If you get a printout of the alignment, I can interpret the numbers for you. Back when all we had was large, heavy rear-wheel-drive cars, it was sufficient to measure caster and camber to the nearest eighth or sixteenth of a degree. Alignment equipment was mechanical. Once light-weight front-wheel-drive cars showed up, especially those with strut suspension, we needed a real lot more precision. At a minimum, we can set our alignment computers to read to a tenth of a degree. That is only done by mechanics who are more interested in time over customer satisfaction. At the dealership I always set my computer to read to the hundredth of a degree. That brings me to my last point of value. We always adjust in a slight left-hand pull to offset the results of "road crown". That's the slant to the right so water runs off the road surface. With your truck and older similar cars, we could do that with about a quarter degree more camber on the left wheel or a half degree more caster on the right wheel. Back in the '90s, with little cars with struts, I had the best luck when adjusting in 0.06 degrees more camber on the left side. There's no way you could get that precise with old mechanical equipment. That's also why I set my computer to read to that much accuracy. That's for people who are more interested in no customer complaints even though it takes a lot more time to get good results.

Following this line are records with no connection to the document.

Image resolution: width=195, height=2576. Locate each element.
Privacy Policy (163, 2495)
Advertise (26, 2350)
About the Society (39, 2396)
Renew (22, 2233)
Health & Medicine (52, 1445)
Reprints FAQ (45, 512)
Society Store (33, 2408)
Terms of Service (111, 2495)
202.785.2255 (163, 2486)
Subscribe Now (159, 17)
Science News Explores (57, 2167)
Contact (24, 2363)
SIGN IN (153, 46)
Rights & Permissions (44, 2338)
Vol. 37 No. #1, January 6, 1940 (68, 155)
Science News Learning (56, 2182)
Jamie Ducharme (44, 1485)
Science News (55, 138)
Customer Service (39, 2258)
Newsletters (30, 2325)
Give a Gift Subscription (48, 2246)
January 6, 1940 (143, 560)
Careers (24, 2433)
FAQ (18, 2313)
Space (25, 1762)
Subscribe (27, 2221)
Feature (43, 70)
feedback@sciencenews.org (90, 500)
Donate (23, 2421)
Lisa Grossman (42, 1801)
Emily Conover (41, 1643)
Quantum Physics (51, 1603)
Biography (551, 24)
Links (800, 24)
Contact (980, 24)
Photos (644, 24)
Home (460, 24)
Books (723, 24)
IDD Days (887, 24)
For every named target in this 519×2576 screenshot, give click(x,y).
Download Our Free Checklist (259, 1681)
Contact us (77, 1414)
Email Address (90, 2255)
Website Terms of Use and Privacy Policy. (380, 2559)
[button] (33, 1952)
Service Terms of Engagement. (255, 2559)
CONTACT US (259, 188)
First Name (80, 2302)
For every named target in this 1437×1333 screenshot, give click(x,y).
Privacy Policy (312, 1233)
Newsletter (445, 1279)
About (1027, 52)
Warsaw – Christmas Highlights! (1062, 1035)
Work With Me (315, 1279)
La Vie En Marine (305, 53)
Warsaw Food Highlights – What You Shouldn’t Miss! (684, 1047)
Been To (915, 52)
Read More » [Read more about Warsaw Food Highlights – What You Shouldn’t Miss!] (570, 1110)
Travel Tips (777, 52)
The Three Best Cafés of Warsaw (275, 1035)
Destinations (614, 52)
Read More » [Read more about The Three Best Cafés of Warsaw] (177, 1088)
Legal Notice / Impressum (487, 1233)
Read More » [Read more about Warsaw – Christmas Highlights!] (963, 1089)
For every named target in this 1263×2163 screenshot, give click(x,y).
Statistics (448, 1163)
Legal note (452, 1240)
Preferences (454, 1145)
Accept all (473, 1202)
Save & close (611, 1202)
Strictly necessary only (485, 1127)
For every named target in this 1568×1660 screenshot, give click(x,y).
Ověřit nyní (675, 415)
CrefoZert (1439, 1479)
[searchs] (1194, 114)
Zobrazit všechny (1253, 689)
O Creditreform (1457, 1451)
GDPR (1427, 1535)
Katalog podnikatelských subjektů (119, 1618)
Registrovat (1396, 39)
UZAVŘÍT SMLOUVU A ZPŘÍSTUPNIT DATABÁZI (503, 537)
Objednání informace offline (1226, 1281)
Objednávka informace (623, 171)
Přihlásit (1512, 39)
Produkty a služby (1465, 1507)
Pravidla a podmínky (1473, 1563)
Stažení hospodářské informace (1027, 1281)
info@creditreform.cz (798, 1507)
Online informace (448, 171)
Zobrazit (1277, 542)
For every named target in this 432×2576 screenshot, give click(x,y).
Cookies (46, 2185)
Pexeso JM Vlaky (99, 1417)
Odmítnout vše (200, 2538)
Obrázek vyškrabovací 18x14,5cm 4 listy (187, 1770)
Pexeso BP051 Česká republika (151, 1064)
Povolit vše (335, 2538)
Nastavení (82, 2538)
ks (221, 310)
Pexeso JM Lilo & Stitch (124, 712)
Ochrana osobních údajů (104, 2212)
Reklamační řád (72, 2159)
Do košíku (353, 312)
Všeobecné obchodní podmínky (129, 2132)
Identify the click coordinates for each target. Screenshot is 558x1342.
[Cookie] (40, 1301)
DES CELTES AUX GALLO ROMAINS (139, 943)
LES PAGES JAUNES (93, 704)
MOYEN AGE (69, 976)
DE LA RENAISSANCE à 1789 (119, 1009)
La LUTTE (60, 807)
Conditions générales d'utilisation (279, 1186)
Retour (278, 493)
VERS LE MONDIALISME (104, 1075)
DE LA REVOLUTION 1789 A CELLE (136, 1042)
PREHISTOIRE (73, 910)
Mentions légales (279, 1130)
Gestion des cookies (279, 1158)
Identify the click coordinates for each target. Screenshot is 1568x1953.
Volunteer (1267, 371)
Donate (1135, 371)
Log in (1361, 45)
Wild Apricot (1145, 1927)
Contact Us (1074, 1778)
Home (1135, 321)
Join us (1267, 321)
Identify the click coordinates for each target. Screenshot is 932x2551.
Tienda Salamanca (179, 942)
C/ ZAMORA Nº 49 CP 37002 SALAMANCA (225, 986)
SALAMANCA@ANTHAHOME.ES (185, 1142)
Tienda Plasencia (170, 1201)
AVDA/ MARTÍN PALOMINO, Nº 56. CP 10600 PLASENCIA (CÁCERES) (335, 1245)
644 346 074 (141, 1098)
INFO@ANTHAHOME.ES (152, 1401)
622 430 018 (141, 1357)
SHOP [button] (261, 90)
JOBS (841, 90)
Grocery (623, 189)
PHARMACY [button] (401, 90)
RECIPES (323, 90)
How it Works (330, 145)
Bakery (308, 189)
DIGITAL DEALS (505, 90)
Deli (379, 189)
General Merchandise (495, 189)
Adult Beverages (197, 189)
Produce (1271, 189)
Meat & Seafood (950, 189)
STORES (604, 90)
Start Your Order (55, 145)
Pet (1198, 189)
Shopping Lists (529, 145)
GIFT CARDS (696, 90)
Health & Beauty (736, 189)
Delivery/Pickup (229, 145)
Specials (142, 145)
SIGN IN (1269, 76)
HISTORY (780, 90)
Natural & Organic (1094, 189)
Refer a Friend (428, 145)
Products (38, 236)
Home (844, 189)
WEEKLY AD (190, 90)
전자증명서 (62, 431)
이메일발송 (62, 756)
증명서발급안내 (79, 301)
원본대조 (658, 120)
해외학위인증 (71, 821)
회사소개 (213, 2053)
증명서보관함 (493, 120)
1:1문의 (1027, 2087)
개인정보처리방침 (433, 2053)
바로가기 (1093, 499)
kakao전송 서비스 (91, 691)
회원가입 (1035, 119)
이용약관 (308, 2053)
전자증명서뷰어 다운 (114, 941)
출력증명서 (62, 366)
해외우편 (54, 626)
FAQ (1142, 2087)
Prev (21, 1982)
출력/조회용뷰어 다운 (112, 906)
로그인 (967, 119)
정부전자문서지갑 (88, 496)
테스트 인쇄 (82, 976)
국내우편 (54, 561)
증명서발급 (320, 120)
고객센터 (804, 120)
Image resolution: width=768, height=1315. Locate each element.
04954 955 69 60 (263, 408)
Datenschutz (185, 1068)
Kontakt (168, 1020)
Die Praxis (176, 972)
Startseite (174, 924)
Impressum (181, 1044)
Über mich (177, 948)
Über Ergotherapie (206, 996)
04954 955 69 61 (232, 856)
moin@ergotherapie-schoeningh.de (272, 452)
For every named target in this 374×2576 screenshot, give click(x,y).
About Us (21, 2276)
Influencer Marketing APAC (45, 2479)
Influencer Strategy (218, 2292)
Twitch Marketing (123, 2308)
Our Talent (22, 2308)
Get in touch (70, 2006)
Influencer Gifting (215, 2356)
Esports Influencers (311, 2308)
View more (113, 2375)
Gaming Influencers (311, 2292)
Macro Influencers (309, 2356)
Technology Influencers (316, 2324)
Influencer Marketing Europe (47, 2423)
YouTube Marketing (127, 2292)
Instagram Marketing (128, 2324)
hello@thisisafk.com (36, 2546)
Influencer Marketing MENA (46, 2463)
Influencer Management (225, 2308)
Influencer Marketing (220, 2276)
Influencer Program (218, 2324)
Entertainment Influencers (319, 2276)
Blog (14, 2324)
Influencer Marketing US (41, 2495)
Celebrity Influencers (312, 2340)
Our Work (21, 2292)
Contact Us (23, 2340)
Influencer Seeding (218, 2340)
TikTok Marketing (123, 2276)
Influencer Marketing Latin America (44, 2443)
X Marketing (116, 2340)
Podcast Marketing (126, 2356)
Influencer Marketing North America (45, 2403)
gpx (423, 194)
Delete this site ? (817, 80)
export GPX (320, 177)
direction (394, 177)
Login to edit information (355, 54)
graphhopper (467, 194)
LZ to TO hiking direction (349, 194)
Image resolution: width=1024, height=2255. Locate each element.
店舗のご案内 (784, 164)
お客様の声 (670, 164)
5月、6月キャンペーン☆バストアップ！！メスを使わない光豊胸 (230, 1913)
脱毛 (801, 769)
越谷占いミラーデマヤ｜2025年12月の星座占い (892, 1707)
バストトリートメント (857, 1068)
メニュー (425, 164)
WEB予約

I know that's a lot to take in, but now I want to apply that to ride height. The frame rail, upper and lower control arms, and the spindle form four sides of a geometric relationship resembling a square. When at the correct ride height, as the spindle moves up and down, it tips in and out on top just enough to reduce one cause of tire wear. When the spring sags, that geometric relationship is all messed up. It results in the tire tipping in and out an exaggerated amount, and the tread slides back and forth sideways across the road surface more than normal. That is why all the alignment numbers can look perfect, but you'll still have horrible tire wear.

Another way to look at this is if you start with both wheels in perfect alignment, then do nothing except lower the ride height, camber readings will have gone out of specs. If all you do is readjust camber, as many inexperienced mechanics do, the numbers on the computer will again look perfect, but you'll still have real bad tire wear due to the geometric angles being wrong. Numbers on the computer only apply to a vehicle that is standing still. Tire wear comes from the changes in those angles as the car is bouncing up and down. This is where if you do not readjust any alignment angles, but just raise ride height back up to where it should be, it beings all the alignment angles back to where they used to be, which was correct.

One more clue to be aware of, when you said you had miserable tire wear, but there was no mention of pulling or crooked steering wheel, that immediately suggests to me nothing got hit, bent, or shifted, so the alignment adjustments aren't the cause of that wear. It's ride height that is the much better suspect, and you can correct or improve that yourself. The exception is if someone previously readjusted caster and camber while the ride height was sagged and not corrected first. Now, once ride height is brought back to specs, camber will change and no longer be in specs. It will have to be readjusted after ride height is corrected.

"Toe" is the last of the three main alignment angles. That's a story for another day. Tire wear can be summed up in camber wear is always a factor on that one tire, although it can be out of adjustment on both wheels. If camber is only wrong on the left wheel, you'll have excessive edge wear on just that one tire. Toe wear always affects both tires equally, even when just one is misadjusted. Toe is the direction the tires are steering when turned straight ahead. If both wheels are out of adjustment equally, you can still have a straight steering wheel, but real bad tire wear. If only one wheel is misadjusted, the steering wheel will be off-center, along with tire wear on both tires.

I'd be happy to type up a lot more on toe, but I'll need another night or two.